One of the reasons for this is that storytelling has never been Scott's greatest strength. He favors complex plots over straightforward ones, and it's no surprise he started as a commercial director when so many of his films are edited like trailers. Even on Alien and Blade Runner, widely accepted as his two greatest films, there are stretches where the story takes a back seat to the visuals.
But even when his films don't exactly draw the viewer in on a plot level, they still manage to be artful and eye-catching. The visuals in his films, whether they're about medieval times or the modern American military or some futuristic world, have always been stunningly gorgeous. I for one can't remember a damn thing about the plot of Kingdom of Heaven (2005), but it contains images that I know I'll never forget. What's more, the worlds he creates feel lived-in. His production designers, cinematographers and costume people actually manage to make Russell Crowe look like a man living hundreds of years ago, rather than an actor playing dress-up.

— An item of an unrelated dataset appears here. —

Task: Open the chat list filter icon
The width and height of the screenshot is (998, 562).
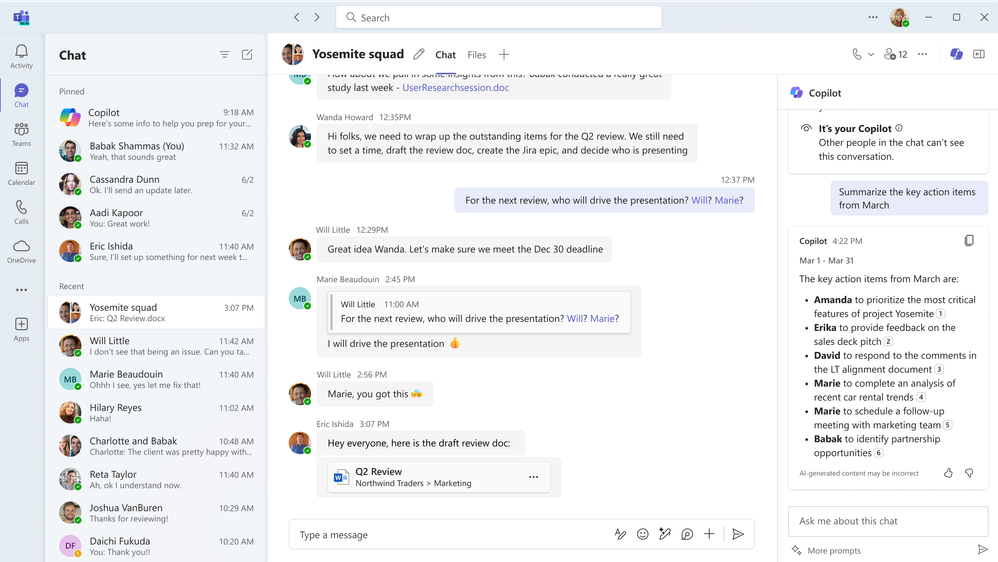Action: pos(225,55)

Unfortunately, this difficulty with storytelling, along with his tendency to bang out film after film, seems to have hurt his reputation over the years. His last four films, Robin Hood (2010), Body of Lies (2008), American Gangster (2007) and A Good Year (2006) have compiled scores of 53 (out of 100), 57, 76, and 47 on Metacritic. American Gangster was the lone hit with audiences on that list, and the only one to garner any nominations from the Academy. Reviews of these films have characterized Scott as a workmanlike director, a man whose filmmaking is always competent, but no longer captivating, at least not compared to his early stuff.
This characterization is unfair to Scott, as it suggests that he no longer strives for greatness in his films, even as it acknowledges their technical brilliance. The truth is Scott is still the same director he always was, constantly putting everything he's got into every movie, never selecting projects based on prestige or profitability but only based on what interests him at that time, which seems to be changing every year. Even when his films aren't easy to love, they're very easy to admire, whether or not they change the landscape of cinema like Blade Runner did.
(It hasn't helped that his recent projects have tread increasingly familiar cinematic ground - drug empire, counter-terrorism, Robin Hood - but anyone who's seen more than a few of his films will recognize his unique visual imprint on these subjects)
And the overall career of the man should rightfully place him in the pantheon of the greatest directors living today. It's easy to point to his earliest successes and conclude that nothing else he's done since has eclipsed that. Imagine if Hitchcock had made Psycho and Rear Window as his first two films, then spent the rest of his career doing romantic comedies and crime dramas. That's the type of legacy we're talking about here, which may be frustrating for some, but remains impressive in its own right. Perhaps most impressively, Scott has stayed true to himself through all of it.